Auf dem Weg zu den Nachbarn

Heimat / 20.08.2024 • 16:18 Uhr
Gertraud Sturn
Gertraud Sturn kümmerst sich um ihre Nachbarn. Caritas

Gertraud Sturn ist eines der Gesichter hinter dem Projekt herz.com der PfarrCaritas und der Gemeinde Satteins. Sie setzt sich mit viel Herzenswärme und Empathie für Dorfbewohner ein und besucht regelmäßig alleinstehende Frauen und Männer.

(Extrahierte Dateneinträge)
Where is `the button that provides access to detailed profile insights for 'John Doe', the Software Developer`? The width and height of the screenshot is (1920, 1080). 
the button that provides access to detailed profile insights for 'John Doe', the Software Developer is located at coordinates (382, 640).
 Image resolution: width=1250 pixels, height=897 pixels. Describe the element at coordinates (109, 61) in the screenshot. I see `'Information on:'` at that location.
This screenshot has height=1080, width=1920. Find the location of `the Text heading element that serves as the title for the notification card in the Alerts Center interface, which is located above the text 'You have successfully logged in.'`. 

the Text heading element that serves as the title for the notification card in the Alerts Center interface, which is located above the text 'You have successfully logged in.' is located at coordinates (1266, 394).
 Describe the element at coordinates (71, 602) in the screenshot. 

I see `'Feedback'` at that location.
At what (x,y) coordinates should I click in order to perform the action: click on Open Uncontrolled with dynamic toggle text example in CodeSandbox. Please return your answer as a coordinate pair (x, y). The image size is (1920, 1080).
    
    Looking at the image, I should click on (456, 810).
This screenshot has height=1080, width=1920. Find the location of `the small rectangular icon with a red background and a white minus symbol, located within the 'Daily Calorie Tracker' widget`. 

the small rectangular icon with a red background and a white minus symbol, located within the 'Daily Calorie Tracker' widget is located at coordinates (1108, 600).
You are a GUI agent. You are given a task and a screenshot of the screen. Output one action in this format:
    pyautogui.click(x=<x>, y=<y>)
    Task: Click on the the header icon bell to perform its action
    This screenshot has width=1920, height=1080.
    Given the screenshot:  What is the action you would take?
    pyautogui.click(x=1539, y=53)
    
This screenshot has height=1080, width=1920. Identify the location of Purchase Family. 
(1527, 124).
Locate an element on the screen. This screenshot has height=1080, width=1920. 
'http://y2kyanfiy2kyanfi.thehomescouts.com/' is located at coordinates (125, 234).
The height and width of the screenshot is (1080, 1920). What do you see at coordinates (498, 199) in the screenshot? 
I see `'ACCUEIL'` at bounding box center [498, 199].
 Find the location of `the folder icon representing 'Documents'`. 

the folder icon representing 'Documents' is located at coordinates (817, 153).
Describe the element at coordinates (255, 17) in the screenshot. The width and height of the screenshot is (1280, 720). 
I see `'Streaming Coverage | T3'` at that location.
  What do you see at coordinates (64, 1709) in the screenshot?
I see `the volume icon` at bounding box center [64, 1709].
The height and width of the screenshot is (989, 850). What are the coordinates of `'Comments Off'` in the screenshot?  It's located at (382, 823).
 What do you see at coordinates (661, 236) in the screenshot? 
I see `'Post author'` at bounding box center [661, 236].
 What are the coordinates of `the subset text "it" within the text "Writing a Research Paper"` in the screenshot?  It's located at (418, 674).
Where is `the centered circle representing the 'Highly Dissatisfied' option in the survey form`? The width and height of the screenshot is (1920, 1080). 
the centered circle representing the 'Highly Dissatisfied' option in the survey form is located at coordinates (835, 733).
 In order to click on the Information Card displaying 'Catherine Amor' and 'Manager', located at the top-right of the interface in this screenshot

__Auftrag 1__.
Prüfe für jede der Aussagen (a) bis (c), ob sie mit dem angezeigten Text übereinstimmt. Antworte jeweils mit Ja oder Nein und zitiere die entscheidende Textstelle wörtlich.
(a) Gertraud Sturn engagiert sich in einem Projekt der PfarrCaritas und der Gemeinde Satteins.
(b) Gertraud Sturn besucht ausschließlich alleinstehende Frauen.
(c) Der Beitrag ist in der Rubrik Sport erschienen.
__Auftrag 2__. Halte den Abschnitt des angezeigten Textes von „Auf dem Weg“ bis einschließlich „Frauen und Männer.“ wortgetreu fest.
Die Zeilen stehen in keinem Zusammenhang mit dem angezeigten Text.

__Ausgabe 1__.
(a) Ja: „Gertraud Sturn ist eines der Gesichter hinter dem Projekt herz.com der PfarrCaritas und der Gemeinde Satteins.“
(b) Nein: „besucht regelmäßig alleinstehende Frauen und Männer“
(c) Nein: „Heimat / 20.08.2024 • 16:18 Uhr“

__Ausgabe 2__.
Auf dem Weg zu den Nachbarn

Heimat / 20.08.2024 • 16:18 Uhr
Gertraud Sturn
Gertraud Sturn kümmerst sich um ihre Nachbarn. Caritas

Gertraud Sturn ist eines der Gesichter hinter dem Projekt herz.com der PfarrCaritas und der Gemeinde Satteins. Sie setzt sich mit viel Herzenswärme und Empathie für Dorfbewohner ein und besucht regelmäßig alleinstehende Frauen und Männer.